Affaire Galliano : LVMH a appliqué avec succès les leçons de la crise Guerlain.
En matière de communication, mieux vaut ne pas commettre la même erreur deux fois. C’est ce même constat qu’ont fait LVMH et John Galliano – l’un à son bénéfice, l’autre à son détriment – lorsque le couturier star s’est retrouvé inculpé pour insultes antisémites et raciales le jeudi 24 février dernier.

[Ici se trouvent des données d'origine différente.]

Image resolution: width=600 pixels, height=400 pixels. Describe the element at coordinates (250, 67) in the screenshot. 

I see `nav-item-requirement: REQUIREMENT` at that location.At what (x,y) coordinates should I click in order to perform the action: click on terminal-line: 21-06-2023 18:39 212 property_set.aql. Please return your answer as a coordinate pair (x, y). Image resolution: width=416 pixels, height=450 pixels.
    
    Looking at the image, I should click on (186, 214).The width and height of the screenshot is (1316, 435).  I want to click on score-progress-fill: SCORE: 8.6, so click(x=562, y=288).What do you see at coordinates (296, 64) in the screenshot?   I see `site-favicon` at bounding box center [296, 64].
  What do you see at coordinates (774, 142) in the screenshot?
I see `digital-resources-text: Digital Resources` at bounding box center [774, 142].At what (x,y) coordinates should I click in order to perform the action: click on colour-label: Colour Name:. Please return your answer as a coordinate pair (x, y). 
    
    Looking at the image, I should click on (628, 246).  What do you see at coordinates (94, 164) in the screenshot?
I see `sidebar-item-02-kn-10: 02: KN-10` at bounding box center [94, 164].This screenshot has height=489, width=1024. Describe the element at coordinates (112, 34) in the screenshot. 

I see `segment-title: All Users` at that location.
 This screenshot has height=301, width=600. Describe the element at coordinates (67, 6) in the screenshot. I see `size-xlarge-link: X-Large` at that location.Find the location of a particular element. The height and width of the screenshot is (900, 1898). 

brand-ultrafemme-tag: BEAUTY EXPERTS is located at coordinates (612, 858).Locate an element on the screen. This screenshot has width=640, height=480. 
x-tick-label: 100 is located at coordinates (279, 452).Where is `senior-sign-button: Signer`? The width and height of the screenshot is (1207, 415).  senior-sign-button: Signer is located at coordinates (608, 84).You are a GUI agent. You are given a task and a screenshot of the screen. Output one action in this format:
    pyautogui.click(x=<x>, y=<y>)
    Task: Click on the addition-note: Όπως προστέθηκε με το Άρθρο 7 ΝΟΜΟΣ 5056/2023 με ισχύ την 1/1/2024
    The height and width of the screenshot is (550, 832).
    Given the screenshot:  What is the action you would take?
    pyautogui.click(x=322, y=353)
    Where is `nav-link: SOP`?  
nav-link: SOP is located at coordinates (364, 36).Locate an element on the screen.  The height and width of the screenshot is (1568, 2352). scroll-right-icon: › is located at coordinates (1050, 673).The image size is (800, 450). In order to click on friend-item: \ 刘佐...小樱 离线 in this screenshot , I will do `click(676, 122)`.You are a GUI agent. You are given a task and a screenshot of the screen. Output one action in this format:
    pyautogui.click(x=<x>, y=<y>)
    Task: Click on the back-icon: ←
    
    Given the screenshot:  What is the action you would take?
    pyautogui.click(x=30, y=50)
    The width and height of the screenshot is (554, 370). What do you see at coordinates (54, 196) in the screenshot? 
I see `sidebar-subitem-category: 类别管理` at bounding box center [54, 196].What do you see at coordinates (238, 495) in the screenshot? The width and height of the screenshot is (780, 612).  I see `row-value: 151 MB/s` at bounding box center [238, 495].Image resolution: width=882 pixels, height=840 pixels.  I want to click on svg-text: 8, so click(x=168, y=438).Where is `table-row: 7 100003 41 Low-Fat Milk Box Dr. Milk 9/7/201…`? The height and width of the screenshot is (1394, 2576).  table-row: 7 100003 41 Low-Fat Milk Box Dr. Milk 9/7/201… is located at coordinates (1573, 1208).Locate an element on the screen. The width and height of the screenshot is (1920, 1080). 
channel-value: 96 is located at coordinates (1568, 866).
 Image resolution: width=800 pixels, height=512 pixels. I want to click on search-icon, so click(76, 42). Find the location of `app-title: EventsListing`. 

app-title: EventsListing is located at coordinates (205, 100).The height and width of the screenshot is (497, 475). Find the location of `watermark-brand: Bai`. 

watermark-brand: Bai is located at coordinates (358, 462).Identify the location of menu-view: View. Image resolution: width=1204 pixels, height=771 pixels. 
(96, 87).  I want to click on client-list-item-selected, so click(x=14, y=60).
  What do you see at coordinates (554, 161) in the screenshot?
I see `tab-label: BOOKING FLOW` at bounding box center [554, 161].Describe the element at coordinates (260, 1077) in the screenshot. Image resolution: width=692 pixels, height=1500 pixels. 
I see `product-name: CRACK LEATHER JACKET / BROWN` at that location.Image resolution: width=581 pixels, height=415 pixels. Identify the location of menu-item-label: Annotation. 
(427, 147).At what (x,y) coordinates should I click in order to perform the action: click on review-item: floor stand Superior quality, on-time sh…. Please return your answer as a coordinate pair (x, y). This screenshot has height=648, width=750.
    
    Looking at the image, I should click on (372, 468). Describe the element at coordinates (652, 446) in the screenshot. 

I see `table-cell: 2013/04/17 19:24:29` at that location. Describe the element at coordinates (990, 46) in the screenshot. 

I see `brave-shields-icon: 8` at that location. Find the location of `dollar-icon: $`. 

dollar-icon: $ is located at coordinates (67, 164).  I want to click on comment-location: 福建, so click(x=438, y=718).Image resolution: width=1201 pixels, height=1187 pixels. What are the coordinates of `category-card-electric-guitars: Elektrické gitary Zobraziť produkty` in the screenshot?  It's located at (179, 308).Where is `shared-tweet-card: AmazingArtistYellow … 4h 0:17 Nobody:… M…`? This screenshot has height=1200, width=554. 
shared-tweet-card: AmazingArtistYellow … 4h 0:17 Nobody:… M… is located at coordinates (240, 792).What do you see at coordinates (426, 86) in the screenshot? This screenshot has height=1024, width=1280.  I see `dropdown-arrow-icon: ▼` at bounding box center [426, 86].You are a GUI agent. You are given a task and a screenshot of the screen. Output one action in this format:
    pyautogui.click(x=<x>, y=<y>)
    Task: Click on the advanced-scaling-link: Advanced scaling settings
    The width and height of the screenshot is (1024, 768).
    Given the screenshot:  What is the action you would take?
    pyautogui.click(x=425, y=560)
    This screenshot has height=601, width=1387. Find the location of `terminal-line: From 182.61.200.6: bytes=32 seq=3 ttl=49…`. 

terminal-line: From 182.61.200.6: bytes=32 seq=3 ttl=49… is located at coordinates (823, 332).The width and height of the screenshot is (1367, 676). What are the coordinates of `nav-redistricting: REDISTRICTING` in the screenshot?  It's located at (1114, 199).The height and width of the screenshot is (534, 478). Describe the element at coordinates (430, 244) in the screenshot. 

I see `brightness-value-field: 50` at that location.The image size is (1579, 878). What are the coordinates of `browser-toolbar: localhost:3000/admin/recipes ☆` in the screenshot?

Le « dérapage » de John Galliano rappelle celui d’un personnage emblématique d’une autre des marques du groupe, Guerlain. Jean-Paul Guerlain, ancien « nez » à succès de la Maison de parfumerie, avait déclaré à l’occasion d’une interview : « pour une fois, je me suis mis à travailler comme un nègre. Je ne sais pas si les nègres ont toujours tellement travaillé, mais enfin… » Ces propos sans équivoque avaient profondément choqué l’opinion. S’en était suivies de graves erreurs de communication de la part de Guerlain et de son actionnaire LVMH : la marque avait réagi beaucoup trop tard, et maladroitement. Ainsi, lorsque Jean-Paul Galliano « dérape », c’est la deuxième fois en quelques mois qu’un des personnages emblématique d’une des filiales de LVMH est accusé de propos racistes. Mais LVMH a appris de ses erreurs, et sa communication est, cette fois-ci, exemplaire.
Tout d’abord, Dior prend rapidement conscience des enjeux. Dans l’ « affaire Guerlain », la filiale de LVMH n’avait pas compris que les propos de son ancien dirigeant allait se retourner contre elle. A l’inverse, Dior comprend immédiatement que les insultes racistes de Galliano peuvent porter gravement et durablement atteinte à son image de marque, atout fondamental de toute grande marque de luxe. Et s’il faut des années voire des décennies pour la construire, quelques jours peuvent parfois suffire à l’entacher pour longtemps.
Deuxième réflexe positif : LVMH et Dior ont intégré la nécessité de communiquer en situation de crise, et de communiquer rapidement. Rappelons que le silence de Guerlain avait été très mal perçu et que la réaction très tardive de la marque donnait l’impression qu’elle avait été acculée à la réponse. Sa fermeté affichée passait pour une adhésion de principe à l’indignation générale. Cette fois-ci, la réaction est rapide : Dior conserve le contrôle de la situation tout en montrant son implication.
Troisième réussite : le message de Dior est exemplaire. Les séquelles de l’affaire Guerlain ne lui permettent pas d’afficher la moindre tolérance à l’égard de John Galliano. Malgré le très mauvais timing (la Fashion week doit débuter à Paris dans quelques jours), la marque affiche la plus grande fermeté : John Galliano est mis à pied, « dans l’attente des résultats de l’enquête ». Ce message de tolérance zéro agit comme un signal à l’égard de l’ensemble de l’opinion publique, par lequel LVMH s’amende de ses erreurs passées.
Si LVMH se montre décidé à ne pas reproduire celles-ci, John Galliano est quant à lui être rattrapé par les siennes. La vidéo antérieure à l’affaire qui circule soudain sur internet et dans laquelle on le voit proférer des insultes antisémites aggrave son cas et lui ferme toute possibilité de plaider « l’incident isolé ». Comment soutenir qu’il s’agissait d’un débordement inhabituel de sa part, alors même qu’il existe un précédent, avec la preuve en images ?
La ligne de communication de Dior –l’intransigeance – est pleinement justifiée : l’annonce du licenciement de John Galliano vient la renforcer.
Dernière étape de la communication millimétrée de Dior, le défilé parisien est finalement maintenu : la griffe signifie ainsi son respect pour les mois de préparation du défilé par toutes ses équipes et marque la distinction entre les positions personnelles du couturier et ses créations. Preuve ultime que John Galliano ne représente pas Dior à lui tout seul, ce sont les petites mains en blouse blanches qui viennent saluer à la fin du défilé après que leur PDG leur a rendu hommage.
LVMH a magnifiquement su tirer les leçons de l’ « affaire Guerlain », alors que « le passé a présenté sa note » à John Galliano, selon l’expression de Patrick Lagadec. En matière de communication, il vaut mieux ne pas commettre les mêmes erreurs deux fois : sa capacité à tirer les conséquences de ses défaillances dans l’affaire Guerlain a valu à LVMH un succès de communication indiscutable dans l’affaire Galliano.